日本一ゆっくりできる村へ 集落まるごと体験協議会発足 大和村

 大和村集落まるごと体験協議会の設立総会が30日、同村思勝の村防災センターであった。地域住民や観光事業者、行政関係者ら約30人が出席し、村内の集落が一体となった観光受け入れ体制の充実を推進する。

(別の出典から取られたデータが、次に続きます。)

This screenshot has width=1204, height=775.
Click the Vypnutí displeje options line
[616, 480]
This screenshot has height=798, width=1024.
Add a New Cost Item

会長には国直集落のNPO法人TAMASUの中村修代表(51)を選出した。

 

観光を活用した地域づくりを目的に設立した大和村集落まるごと協議会=30日、同村防災センター

観光を活用した地域づくりを目的に設立した大和村集落まるごと協議会=30日、同村防災センター

 同協議会は、観光を活用した地域づくりを目的に村や村区長会、観光事業者などで構成。5年後の村観光の将来像に「日本一ゆっくりロングステイできる村」を掲げ、▽村内11集落で農業や漁業、島料理の調理などを体験できるプログラムの開発▽村の観光受け入れ窓口の整備▽村内の宿泊施設の充実化―などに取り組む。

 

 中村会長は総会で「滞在型観光に取り組む地域住民のネットワークと旅行者をつなぐワンストップ窓口となる組織が必要。皆さんと意見交換しながら活動を進めたい」。伊集院幼村長は「村全体の力が結集した。村観光が充実していくことを期待する」とあいさつした。

 

 2019年度は農山漁村で伝統的な生活や地元民との交流などを体験する滞在型旅行・農泊の推進や、観光受け入れのための人材育成などを計画。運営には国の農山漁村振興交付金事業を活用する。